トマト栽培への挑戦(トマト栽培ポイント)・・・第25話

Burogu_0041_2  延び延びになってしまった大玉トマト栽培の話である。

実は苗の生長がイマイチで定植が遅れているのだ。

 

 

 

 

 

定植を待っていると、俺のブログを参考にして、栽培しようとしている人の後追いになってしまうので昔の写真(探した)を使ってどうして安定して大玉トマトができるようになったかを話すことにする。

 

題は「トマト(大玉)栽培への挑戦」と大げさだが、実際に栽培している人はこれぐらいの気持ちだと思う。それほど露地栽培の家庭菜園では上手くいかない。

 

毎年、毎年、失敗しても「今年こそは」と栽培してしまう野菜がトマトである。

 

憧れの野菜。

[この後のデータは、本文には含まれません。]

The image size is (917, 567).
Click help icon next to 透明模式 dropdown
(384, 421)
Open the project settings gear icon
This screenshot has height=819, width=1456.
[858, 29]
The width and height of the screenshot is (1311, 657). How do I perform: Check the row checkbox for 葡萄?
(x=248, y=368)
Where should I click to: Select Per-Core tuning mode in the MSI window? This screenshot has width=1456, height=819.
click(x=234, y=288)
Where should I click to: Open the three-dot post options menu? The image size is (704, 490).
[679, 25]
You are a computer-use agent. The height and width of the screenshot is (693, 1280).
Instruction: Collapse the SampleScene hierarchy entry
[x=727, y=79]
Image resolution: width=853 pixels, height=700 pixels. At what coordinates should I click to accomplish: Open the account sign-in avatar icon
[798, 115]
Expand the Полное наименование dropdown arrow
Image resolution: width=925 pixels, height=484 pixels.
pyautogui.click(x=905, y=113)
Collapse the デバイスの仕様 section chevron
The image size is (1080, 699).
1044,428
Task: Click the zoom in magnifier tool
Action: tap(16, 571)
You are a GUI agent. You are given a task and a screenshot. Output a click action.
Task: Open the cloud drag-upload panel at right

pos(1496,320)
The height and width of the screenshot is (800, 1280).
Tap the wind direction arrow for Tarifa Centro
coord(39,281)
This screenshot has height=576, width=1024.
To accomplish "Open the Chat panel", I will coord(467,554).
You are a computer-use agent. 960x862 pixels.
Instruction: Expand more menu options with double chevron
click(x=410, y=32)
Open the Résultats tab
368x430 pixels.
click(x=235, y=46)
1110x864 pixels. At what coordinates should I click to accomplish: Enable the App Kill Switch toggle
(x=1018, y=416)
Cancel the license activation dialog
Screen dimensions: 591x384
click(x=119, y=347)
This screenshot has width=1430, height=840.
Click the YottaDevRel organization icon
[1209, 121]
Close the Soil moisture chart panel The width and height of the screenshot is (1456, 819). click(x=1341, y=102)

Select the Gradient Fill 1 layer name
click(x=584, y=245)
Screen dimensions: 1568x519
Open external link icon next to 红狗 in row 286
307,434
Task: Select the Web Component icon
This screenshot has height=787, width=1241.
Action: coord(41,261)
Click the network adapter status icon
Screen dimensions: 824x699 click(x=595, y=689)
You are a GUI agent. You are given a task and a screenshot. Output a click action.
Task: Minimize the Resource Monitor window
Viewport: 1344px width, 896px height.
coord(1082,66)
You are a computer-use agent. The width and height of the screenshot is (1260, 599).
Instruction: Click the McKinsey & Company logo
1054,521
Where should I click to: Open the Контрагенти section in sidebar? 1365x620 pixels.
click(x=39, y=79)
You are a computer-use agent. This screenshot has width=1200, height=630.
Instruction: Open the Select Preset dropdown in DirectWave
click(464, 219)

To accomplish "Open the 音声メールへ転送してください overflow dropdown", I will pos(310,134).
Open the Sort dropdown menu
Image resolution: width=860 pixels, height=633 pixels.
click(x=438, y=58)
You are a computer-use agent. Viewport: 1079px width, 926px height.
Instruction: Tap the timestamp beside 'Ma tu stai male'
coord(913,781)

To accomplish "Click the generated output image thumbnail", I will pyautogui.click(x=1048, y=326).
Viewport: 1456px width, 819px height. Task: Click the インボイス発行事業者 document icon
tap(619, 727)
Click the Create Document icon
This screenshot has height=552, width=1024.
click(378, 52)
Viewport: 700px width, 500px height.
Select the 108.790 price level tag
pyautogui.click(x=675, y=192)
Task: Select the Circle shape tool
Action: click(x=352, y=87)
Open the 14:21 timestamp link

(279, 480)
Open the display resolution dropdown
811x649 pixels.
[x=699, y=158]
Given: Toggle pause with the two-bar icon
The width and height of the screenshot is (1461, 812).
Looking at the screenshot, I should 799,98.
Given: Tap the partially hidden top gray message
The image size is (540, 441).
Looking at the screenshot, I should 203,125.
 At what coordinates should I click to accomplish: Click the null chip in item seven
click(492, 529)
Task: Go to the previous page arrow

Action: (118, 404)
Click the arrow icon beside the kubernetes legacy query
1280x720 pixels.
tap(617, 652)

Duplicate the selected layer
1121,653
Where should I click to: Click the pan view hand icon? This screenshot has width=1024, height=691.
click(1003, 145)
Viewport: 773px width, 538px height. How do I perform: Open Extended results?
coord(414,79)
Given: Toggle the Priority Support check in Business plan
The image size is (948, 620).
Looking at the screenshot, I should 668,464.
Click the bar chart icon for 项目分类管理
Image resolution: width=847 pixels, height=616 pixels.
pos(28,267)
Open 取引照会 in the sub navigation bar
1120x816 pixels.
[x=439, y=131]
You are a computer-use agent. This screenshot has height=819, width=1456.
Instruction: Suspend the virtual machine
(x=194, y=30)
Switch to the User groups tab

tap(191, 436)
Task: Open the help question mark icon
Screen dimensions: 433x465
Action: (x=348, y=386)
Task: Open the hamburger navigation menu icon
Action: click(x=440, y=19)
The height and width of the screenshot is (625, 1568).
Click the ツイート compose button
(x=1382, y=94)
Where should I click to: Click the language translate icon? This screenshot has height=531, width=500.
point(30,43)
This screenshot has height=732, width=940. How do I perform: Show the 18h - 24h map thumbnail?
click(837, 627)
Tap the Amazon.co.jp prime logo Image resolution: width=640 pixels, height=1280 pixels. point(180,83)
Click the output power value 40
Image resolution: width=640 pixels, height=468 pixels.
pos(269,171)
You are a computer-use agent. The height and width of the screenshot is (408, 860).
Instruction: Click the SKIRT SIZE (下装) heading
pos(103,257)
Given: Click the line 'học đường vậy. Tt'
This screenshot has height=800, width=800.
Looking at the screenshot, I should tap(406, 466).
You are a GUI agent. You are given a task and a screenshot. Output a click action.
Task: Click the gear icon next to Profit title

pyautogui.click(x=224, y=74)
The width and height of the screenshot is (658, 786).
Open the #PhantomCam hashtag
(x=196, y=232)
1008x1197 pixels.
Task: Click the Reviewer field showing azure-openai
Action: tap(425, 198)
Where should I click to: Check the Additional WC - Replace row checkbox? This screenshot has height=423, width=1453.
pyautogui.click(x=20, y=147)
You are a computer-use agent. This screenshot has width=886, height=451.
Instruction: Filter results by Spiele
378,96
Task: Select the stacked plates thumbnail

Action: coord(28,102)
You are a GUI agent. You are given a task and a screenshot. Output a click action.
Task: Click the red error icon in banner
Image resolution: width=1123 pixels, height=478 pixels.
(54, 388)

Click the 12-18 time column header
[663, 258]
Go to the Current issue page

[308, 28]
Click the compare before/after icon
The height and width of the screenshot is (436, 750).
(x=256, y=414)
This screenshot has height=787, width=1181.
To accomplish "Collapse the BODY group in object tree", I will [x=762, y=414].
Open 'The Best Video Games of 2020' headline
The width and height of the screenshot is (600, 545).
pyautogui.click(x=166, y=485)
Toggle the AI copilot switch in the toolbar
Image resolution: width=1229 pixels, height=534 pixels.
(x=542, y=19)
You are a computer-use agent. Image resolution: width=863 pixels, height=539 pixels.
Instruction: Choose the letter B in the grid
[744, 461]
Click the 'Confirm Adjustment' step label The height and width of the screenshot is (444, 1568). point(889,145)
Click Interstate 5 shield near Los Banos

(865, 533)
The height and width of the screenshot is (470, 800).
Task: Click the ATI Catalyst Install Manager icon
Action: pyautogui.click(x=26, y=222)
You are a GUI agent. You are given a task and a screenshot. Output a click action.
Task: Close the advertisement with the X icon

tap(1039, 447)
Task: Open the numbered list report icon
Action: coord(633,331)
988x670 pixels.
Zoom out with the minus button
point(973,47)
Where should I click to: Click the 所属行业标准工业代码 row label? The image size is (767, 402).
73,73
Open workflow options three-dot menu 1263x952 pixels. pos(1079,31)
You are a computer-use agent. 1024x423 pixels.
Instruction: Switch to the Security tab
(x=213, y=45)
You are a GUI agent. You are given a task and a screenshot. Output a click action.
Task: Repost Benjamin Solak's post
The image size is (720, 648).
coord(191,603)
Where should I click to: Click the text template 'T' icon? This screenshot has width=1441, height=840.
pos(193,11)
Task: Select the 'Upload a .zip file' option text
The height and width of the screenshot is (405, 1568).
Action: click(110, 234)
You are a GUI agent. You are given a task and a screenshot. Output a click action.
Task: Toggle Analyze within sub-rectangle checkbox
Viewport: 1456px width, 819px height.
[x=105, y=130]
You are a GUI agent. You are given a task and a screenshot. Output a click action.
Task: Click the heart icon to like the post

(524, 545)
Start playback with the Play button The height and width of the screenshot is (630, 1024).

それがトマトだ。

 

栽培の基本はミニトマト(アイコ栽培ポイント)と同じだが、病気に対する事前対処が必要だ。もう間に合わない部分もあるがそれは来年につなげてほしい。いい訳が長くなったが本題に入ろう。

 

俺は7年前、M農園で家庭菜園を始めたとき、先輩達から「この地では酸性雨?が降るのでトマト(大玉)できない」と言われた。だからトマトはミニトマトのことだと教わった。その話を聞いたとき俺は、トマトなどは、どうでもよかったのだ。

 

このブログで「家族が喜ばない野菜」は栽培しないと言ってきた。トマトは家族が嫌いじゃない野菜なのだと言うか、大好きな野菜なのだ。

 

ただ、問題なのは俺だけがトマトが嫌いなのだ。

 

家族の要望もあり、1年目はミニトマトの苗を購入して栽培した。栽培している途中でトマトの苗が畑のそこら辺から、幾つも生えているに気づいた。前の人が育てていたミニトマトのこぼれダネが発芽して春に成長したものだった。ミニトマトの苗は少なめにしていたので、畝に空きがあったので、これも育てた。

 

苗も増えたので夏にはミニトマトがたくさん収穫できた。

 

お陰で、俺も食べる羽目になった。子供達の手前、何とか食べた。

 

俺もまんざらじゃないと思い、自慢したところ「来年はトマトを作くって」と子供たちに言われて大玉トマトを栽培することになってしまったのだ。

 

これが、トマト(大玉)栽培への挑戦の始まりだ。

 

家庭菜園を始める前、ガーデニングにはまっていて植物に対する知識は「言い伝え、伝統農法」で家庭菜園をしている人達より、あると自惚れ、俺ならすぐに大玉トマトは出来ると思った。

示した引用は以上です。